Naturally enough, this sparked off a war of words between the governments of Delhi and UP. From Lucknow, press statements were issued saying the migration was a direct result of the Kejriwal government not providing food, water and shelter.

Some UP officials lavished praise on Yogi Adityanath for “going out of his way to step in to make arrangements for the hapless migrants”. They said: “The people are upset with the Delhi regime. Arvind Kejriwal makes promises for cheap publicity and promised free power and water for votes. Like always, only UP CM Yogi came to their rescue”.

Delhi’s deputy chief minister could not be expected to remain silent in the face of such criticism. He said that it is unfortunate for the BJP to be politicising this issue. “Unlike what the UP CM has said, anyone who is living and working in Delhi is one of ours, irrespective of what state they originally belong to. I have personally met many labourers and offered them food and stay in our government schools, but they were adamant about going home. Till this morning, the border was closed and the police had been told to now allow border crossing. As soon as a decision was taken that they would be sent home, we arranged for 100 buses to help them across”.

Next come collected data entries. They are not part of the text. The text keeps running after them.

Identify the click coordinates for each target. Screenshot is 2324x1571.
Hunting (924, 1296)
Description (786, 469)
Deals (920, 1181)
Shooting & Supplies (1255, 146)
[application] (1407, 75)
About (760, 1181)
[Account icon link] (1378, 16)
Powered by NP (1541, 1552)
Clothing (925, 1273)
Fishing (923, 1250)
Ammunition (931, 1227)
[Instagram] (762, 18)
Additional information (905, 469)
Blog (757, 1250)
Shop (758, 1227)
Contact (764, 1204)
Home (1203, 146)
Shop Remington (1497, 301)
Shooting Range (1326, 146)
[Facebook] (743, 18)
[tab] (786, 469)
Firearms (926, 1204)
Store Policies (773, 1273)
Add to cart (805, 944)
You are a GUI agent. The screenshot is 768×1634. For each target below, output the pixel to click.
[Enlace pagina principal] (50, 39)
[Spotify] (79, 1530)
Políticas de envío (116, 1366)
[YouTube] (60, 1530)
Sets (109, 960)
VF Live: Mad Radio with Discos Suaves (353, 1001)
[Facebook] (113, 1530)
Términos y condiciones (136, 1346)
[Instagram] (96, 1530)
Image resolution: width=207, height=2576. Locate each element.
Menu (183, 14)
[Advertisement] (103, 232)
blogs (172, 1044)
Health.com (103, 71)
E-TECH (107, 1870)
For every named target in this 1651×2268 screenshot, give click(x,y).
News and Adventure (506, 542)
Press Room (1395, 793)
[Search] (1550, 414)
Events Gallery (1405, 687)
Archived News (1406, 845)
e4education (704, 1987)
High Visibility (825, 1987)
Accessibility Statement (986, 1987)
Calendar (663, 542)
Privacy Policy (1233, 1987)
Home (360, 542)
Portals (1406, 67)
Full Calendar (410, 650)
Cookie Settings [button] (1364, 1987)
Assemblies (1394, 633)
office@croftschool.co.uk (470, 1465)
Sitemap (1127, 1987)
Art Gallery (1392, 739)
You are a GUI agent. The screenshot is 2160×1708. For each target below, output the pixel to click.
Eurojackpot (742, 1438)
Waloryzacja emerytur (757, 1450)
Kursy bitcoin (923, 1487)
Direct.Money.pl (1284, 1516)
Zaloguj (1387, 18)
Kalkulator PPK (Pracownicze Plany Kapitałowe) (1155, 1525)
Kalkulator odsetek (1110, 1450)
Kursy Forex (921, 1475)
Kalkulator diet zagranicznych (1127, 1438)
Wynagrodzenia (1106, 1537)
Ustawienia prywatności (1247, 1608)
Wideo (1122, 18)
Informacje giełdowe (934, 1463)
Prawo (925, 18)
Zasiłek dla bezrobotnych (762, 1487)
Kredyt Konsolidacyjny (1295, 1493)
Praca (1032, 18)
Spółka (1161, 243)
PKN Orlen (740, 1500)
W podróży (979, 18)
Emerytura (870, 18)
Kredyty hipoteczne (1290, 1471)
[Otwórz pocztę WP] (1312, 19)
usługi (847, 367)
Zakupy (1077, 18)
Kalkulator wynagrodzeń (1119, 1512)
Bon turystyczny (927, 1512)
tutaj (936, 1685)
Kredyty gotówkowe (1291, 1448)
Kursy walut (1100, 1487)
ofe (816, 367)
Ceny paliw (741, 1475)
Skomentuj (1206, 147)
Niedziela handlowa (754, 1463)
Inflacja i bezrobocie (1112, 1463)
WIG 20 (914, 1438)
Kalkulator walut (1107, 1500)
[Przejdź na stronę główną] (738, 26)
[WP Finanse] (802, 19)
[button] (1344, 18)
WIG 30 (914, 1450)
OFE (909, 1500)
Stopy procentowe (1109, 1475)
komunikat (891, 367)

But tempers are still high and the blame game continues. A UP official threatened action by the police against AAP MLA Raghav Chadha who had allegedly claimed that the UP CM was having migrant labourers chased and beaten up. The tweet was subsequently deleted. Meanwhile, AAP MP Sanjay Singh also rose to Delhi's defence, stating that it was Yogi Adityanath’s statement of March 26 assuring that migrant workers will be escorted to their homes and buses will be provided that led to the chaos at the border.

Manish Sisodia added another dimension to the problem by pointing out that there was a "dangerous situation" because an exodus of migrant workers from Haryana was pouring into Delhi. The same was happening from Punjab too.

In the final analysis, it is clear to all that the blame lies squarely with the central government and indeed the Prime Minister himself for making a needlessly dramatic lockdown announcement without giving time for preparations and adjustments to be made.

Imposing nationwide lockdown on 135 crore human beings with just a four-hour deadline was always going to be a recipe for chaos.